第三,“德育首位論”降低了德育的實效。對德育地位的認識關系到德育理論的內涵建設,也關系到德育實踐的路線和方針。“德育首位論”作為我國教育理論和實踐中一種重要的教育思想,對我國教育實踐特別是德育實踐產生了重要的影響。從積極方面來講,“德育首位論”的思想使得全社會都對以政治教育和思想教育為主的德育予以了高度的注,使人們看到了德育在人的發展教育中的價值和意義,為我國在全社會樹立社會主義的政治價值觀和“以集體主義為核心”的道德價值觀起到了極大的促進作用。從消極方面看,“德育首位論”的影響主要集中在以下兩個方面。一是直接誘發了“德育突出論”。正如有的學者所說,“德育首位論”導致了“德育突出論”。例如,十年“文化大革命”,用政治教育代替德育,為了突出學生的“德育”,使學生大量參加各種政治活動和生產勞動,在學校中大搞政治運動,用德育代替其他各育,用政治活動代替正常的教學,其結果是學生的思想閉塞、知識貧乏、行為簡單,“德”沒有培養好,更荒廢了“智”,有紅又專變成了只“紅”不“專”。二是在教育實踐中架空了德育。“德育首位論”的觀點容易使人聯想到在人的全面發展中,德育是第一位,智育是第二位,體育是第三位,美育是第四位,勞動技術教育是第五位,也容易讓人誤解為,除德育外,其他各育似乎是不重要的,使人容易形成一種錯誤的觀點,就是人的思想品德教育就是德育的專職,德育就是專門對人進行品德培養和思想的活動,把德育與人的其他教育活動和實踐中分離出來,讓人的其他教育活動主動放棄了對受教育者的道德教育和價值觀引導,以至于懸空了德育,把德育置于“孤家寡人”尷尬境地。這既違背了教育的育人宗旨,又使德育失去了其他教育活動的實踐基礎和理論支持,使德育成為無源之水、無木之林,使德育由“首位”變成了與人的其他教育無關的“獨位”或“空位”。
三、德育是人全面發展教育的核心
“德育首位論”的思想提出以后,許多學者對此進行質疑的同時,也闡述了對德育地位的看法。如有學者提出了“主導與先行”的觀點,認為德育對社會發展作用是一種主導和先行,德育的主導與先行作用表現在從思想上、政治上、道德上、心理上等諸多方面培養人、造就人,使未來從事知識創造的勞動者具備高尚的道德,促進經濟發展,增強綜合國力,引導整個社會道德進步。[5]還有的學者提出了“育德首位”的觀點,認為“德育首位”作為黨的領導人的教育思想來理解,而不應將其作為具體的教育命題。從教育目的的角度看,“德育首位”應表述為“育德首位”。[6]這些觀點對我們正確理解德育地位具有重要的借鑒價值。

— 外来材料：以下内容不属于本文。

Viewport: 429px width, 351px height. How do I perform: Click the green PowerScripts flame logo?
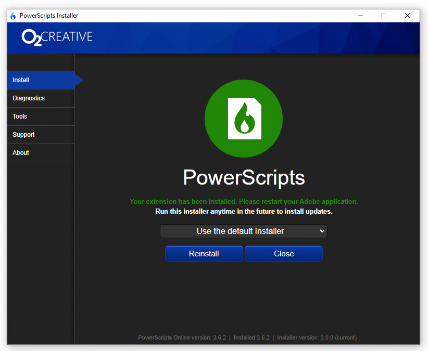tap(244, 119)
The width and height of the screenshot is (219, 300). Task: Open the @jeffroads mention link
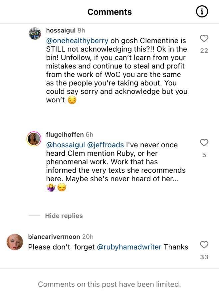105,145
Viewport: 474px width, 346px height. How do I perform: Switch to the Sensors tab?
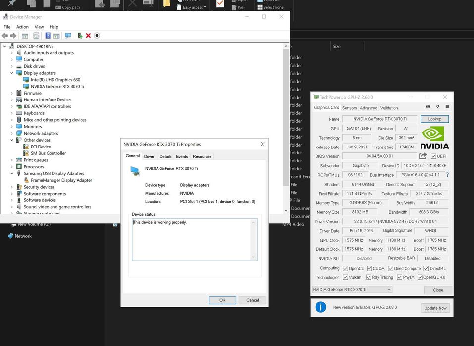click(349, 108)
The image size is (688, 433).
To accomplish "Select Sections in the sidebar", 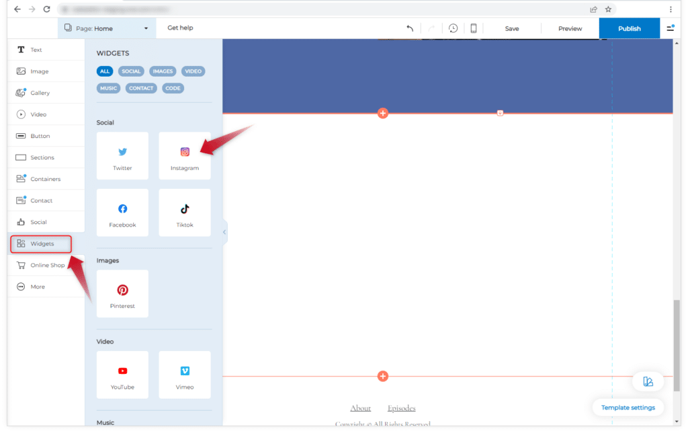I will [x=42, y=157].
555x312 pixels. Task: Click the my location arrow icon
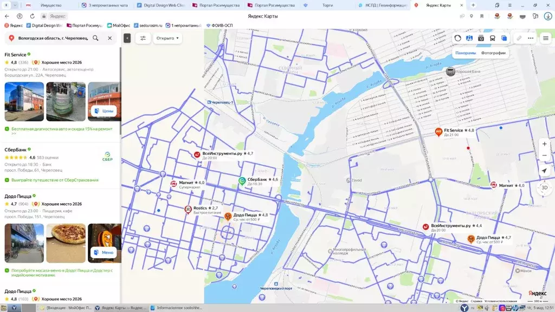544,171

從教育的育人宗旨出發,結合教育的基本規律,德育應該是人全面發展教育的核心,“德育核心論”是我們對德育地位的準確表達和科學表述。“德育核心論”是指德育與人的其他各育相互滲透、相互支持,共同構成了一個人最基本的教育生態,在這個最基本的教育生態中,德育居于其“內核”地位,其他各育則環繞于德育之外,它們是一個任務和目標的有機共同體。

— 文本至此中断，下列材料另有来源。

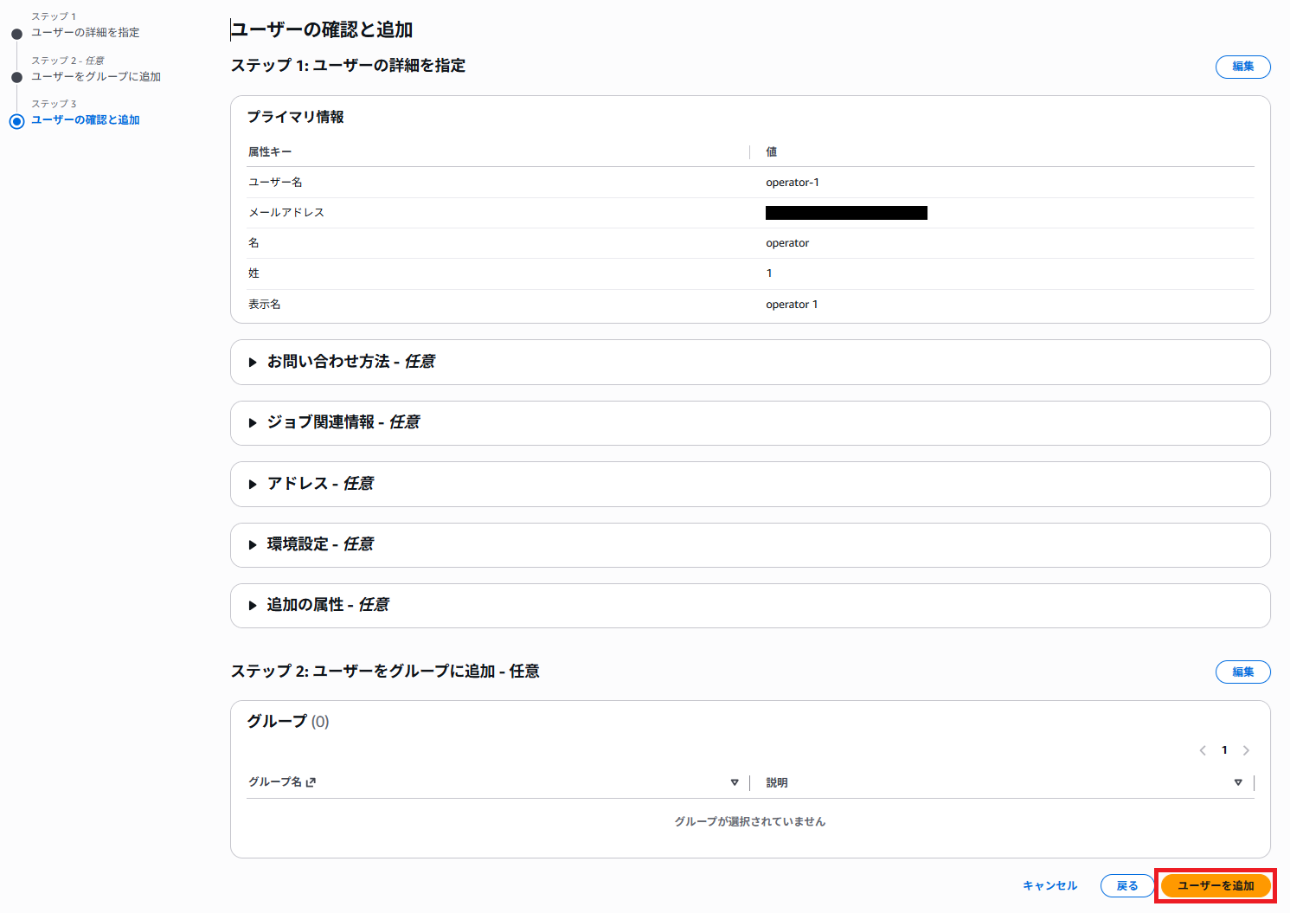This screenshot has width=1290, height=913.
Task: Open ユーザーの詳細を指定 from the step navigation
Action: (x=84, y=32)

德育作為人全面教育的核心,歷史上許多教育家也曾表達過類似的觀點。宋朝的司馬光在《資治通鑒》中談到人的才與德的關系時就指出:“聰明強毅之謂才,正直中和之謂德。才者,德之資也;德者,才之帥也,……。”司馬光認為,一個人的品德是才能的統帥,學問智慧和才干等為人的品德發揮作用提供了基本的資源和資質,而人的智慧和才干的實踐價值完全取決于人的品德的性質。德國近代著名的教育家赫爾巴特在總結人類已往的教育經驗時概括到:“教育的唯一工作與全部工作可以總結在這一概念之中——道德”,“道德普遍地被認為是人類的最高目的,因此也是教育的最高目的。”[7]赫爾巴特對教育的認識雖然有些片面,但他總結出的道德在人類整個教育中的地位卻道出了教育的真諦,這就是,教育必須使人成為有道德的人。蘇霍姆林斯基也認為:“和諧發展的核心是高尚的道德,集體中的生活、勞動、學習和相互關系——所有這一切,我們都竭力使它受到崇高道德理想的鼓舞。”[8]

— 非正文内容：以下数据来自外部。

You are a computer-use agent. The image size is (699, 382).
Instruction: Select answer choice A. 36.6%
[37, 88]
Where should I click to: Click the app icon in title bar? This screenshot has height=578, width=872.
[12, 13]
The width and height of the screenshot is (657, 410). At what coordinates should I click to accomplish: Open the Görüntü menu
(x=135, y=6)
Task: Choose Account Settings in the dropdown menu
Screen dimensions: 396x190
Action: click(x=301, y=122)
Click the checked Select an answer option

德育居于人教育生態的“內核”地位使得德育為人的身心發展和精神成長起著“種子”的作用,為人的其他各育提供著方向引領和動力保障。有了德育所提供的方向引領,人的其他教育活動才會有目標,才能顯示出人接受教育的真正價值,才能使人的教育彰顯人的生命的真正意義,使人的教育在人的價值和意義的軌道上行進;有了德育所提供的動力保障,人的教育才能有自信,才能有內在的驅動力。其他各育環繞于德育之外使得其他各育為人的品德教育和身心成長提供著天然的營養,這種天然的營養使得德育有了知識的基礎、智慧的基礎、能力的基礎、思想的基礎和情趣的基礎,使德育獲得了源源不斷的養分。具體講就是,智育使德育站在了人類文明的高度,為人的品德行為提供了基本的思維基礎和文化內涵;體育為人的品德行為奠定了意志和性格基礎,使人有了承載道德義務的體質和體力,還培養了人的合作意識、公正意識、集體意識、榮譽意識;勞動技術教育提供了人的德育的生產場景和生活場景,促使了人的道德認識向道德行為與道德習慣的轉化;美育賦予了德育的人性價值,使人的品德與人類真、善、美的終極價值相融合。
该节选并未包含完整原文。